Caracterização das políticas educativas do Estado Novo (1933-1974) em três fases, evidenciando a passagem da reação antirrepublicana à doutrinação ideológica e, posteriormente, ao ajustamento técnico-económico do sistema educativo, mantendo-se sempre o controlo autoritário do Estado.
Conclusão crítica sobre a permanência e plasticidade do modelo escolar, mostrando como regimes políticos distintos (liberal, republicano, autoritário) partilharam e consolidaram a mesma maquinaria escolar de normalização, justapondo-lhe fins ideológicos distintos, mas sem nunca questionar a forma escolar ou as premissas que estão na base da sua relação pedagógica.

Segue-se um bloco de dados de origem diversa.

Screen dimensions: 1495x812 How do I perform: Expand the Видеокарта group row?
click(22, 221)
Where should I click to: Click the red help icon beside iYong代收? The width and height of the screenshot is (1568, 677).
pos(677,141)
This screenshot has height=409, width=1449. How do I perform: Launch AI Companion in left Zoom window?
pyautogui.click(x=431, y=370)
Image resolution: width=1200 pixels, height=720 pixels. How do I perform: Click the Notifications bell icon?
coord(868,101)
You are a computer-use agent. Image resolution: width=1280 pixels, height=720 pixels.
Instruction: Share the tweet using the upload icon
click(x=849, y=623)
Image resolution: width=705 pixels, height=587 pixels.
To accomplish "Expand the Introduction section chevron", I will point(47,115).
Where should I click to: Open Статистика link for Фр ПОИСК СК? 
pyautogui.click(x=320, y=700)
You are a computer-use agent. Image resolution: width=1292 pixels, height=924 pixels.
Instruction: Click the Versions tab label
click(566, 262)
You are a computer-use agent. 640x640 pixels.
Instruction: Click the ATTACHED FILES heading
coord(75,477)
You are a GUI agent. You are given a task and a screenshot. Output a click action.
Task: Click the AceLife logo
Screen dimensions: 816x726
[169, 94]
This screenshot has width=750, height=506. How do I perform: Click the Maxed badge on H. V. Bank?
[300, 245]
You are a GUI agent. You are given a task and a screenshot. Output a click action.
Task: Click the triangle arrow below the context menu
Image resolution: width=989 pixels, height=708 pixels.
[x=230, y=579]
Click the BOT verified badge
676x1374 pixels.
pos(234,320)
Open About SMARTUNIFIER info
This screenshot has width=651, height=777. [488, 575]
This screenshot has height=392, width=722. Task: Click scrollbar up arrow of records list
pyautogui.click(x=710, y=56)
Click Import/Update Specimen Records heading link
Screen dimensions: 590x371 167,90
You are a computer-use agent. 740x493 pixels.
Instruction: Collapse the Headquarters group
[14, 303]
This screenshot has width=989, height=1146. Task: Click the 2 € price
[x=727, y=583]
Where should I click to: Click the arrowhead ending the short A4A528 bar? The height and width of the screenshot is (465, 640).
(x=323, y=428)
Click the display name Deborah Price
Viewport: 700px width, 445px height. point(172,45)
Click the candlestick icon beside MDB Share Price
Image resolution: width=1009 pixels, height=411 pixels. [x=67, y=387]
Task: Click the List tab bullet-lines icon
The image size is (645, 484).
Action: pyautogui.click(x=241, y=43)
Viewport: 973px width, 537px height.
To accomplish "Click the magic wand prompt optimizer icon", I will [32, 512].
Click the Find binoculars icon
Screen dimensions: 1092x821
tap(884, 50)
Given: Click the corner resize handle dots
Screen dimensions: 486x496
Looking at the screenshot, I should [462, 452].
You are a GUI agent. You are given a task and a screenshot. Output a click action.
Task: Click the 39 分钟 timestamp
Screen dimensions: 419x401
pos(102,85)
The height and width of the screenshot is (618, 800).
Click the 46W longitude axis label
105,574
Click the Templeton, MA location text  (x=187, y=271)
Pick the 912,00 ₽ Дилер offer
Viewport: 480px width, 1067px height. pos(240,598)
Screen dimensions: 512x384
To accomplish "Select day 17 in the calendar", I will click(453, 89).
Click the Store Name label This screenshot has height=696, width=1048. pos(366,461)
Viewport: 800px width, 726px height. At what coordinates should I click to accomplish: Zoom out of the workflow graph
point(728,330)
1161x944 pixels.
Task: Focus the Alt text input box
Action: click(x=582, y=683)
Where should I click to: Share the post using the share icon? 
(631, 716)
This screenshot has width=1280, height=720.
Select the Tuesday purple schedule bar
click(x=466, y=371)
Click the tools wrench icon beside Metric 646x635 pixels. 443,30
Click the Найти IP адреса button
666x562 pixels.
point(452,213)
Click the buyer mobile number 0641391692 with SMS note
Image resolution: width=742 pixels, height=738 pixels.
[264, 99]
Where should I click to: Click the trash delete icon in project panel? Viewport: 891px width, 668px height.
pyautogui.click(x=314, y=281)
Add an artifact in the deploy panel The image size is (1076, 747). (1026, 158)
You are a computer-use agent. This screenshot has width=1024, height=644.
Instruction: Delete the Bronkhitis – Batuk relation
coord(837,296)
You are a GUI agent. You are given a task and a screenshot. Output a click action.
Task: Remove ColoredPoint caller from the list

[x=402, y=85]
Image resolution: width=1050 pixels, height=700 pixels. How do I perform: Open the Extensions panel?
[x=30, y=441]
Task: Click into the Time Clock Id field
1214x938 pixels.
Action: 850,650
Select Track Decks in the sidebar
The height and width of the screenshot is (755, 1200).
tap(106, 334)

Aula #11: Apresentações dos trabalhos de grupo
19 Dezembro 2025, 14:00 • Tomás Azevedo de Vallêra
Apresentações dos trabalhos de grupo.
O processo de escolarização em Portugal (séculos XVIII-XXI).
16 Dezembro 2025, 14:00 • Clara Isabel Calheiros da Silva de Melo Serrano
O processo de escolarização em Portugal (séculos
XVIII-XXI):
- Estado Novo e a Escola como instrumento ideológico (1926-1974);
- Democracia, Massificação e Europa (1974-1990s).
Aula #10: A Reforma de Jaime Moniz: uma história do presente
12 Dezembro 2025, 14:00 • Tomás Azevedo de Vallêra
Convidado especial: Prof. Jorge Ramos do Ó.